Paz adquiriu esse aprendizado ao se tornar estudante de improviso – uma prática teatral que incentiva respostas espontâneas e criativas a situações hipotéticas e inusitadas, por meio da linguagem, do movimento ou de outras expressões artísticas. Sempre realizado com, no mínimo, duas pessoas, o princípio fundamental é dizer "sim, e...", jamais negando o chamado para o desafio.

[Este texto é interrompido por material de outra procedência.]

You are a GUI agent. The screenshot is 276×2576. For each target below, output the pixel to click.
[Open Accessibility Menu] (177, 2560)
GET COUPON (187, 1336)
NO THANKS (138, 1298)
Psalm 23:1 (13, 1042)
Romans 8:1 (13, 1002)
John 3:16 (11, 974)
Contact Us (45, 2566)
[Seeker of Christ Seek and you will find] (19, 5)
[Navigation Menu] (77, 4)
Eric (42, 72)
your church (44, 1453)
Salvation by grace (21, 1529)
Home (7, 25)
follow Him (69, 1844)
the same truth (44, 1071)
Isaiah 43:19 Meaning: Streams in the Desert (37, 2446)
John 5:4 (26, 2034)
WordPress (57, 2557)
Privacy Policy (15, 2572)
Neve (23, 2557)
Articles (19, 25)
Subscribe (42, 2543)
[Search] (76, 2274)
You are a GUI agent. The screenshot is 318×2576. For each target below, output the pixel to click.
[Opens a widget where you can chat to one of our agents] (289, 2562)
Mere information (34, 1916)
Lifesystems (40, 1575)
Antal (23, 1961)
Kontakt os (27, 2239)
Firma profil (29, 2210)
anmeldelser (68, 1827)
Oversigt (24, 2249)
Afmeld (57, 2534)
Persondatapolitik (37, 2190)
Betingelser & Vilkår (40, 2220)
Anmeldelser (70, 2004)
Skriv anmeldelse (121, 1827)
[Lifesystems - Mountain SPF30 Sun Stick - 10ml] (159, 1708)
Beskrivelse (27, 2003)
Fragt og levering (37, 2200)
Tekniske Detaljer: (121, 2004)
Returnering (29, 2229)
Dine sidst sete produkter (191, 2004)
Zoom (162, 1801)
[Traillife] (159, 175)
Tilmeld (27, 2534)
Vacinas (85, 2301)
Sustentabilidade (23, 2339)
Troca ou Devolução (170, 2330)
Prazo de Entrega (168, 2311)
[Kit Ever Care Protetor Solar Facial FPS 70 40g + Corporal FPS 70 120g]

O programador procurou um curso de improviso por ser fã dos Barbixas, grupo de humor referência na área. Ele acredita que as aulas que tem feito há três anos o estimularam para que atingisse o desenvolvimento necessário para ocupar o seu cargo atual. Afinal, segundo o estudante, a prática o ajudou a aumentar a escuta ativa, perceber melhor o ambiente e se colocar no lugar das pessoas, com muito bom humor.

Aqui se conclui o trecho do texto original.